[Work instructions]: Print the entries exactly; skip the pictures.

[Information given]:
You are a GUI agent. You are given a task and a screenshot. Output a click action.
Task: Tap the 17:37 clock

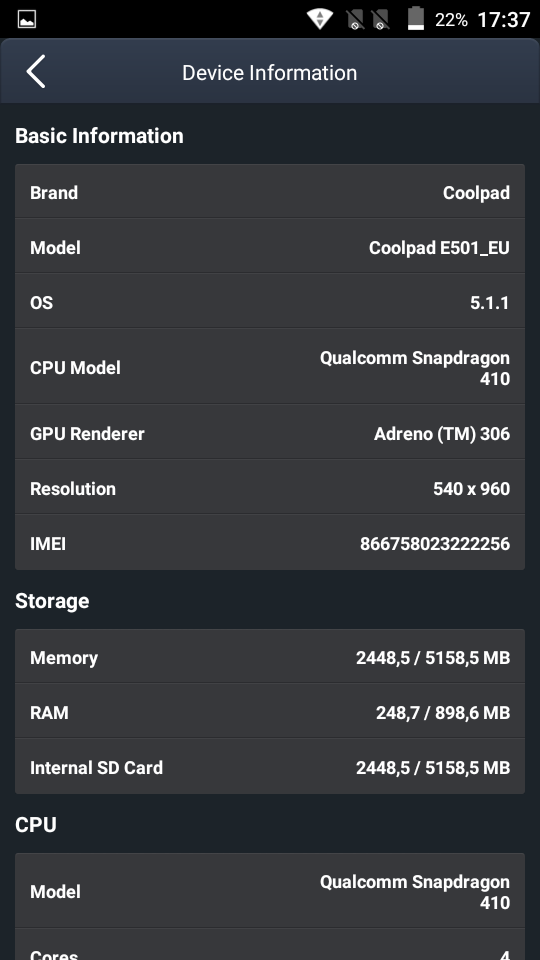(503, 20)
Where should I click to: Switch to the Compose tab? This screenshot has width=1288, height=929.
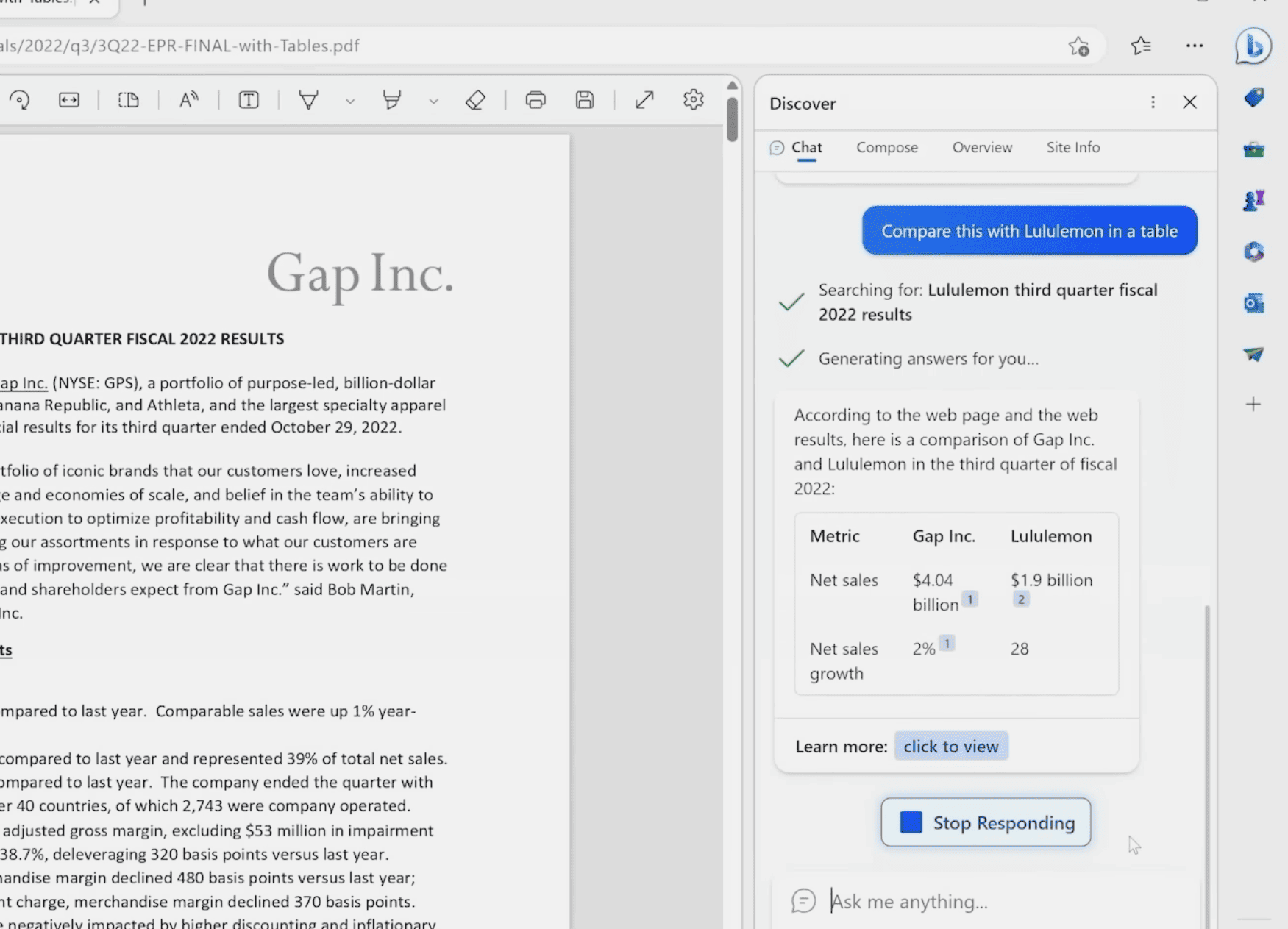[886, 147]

[Task answer]:
You are a GUI agent. You are given a task and a screenshot. Output a click action.
Task: Tap the 17:37 clock

(503, 20)
Where should I click to: Switch to the Compose tab? This screenshot has width=1288, height=929.
[886, 147]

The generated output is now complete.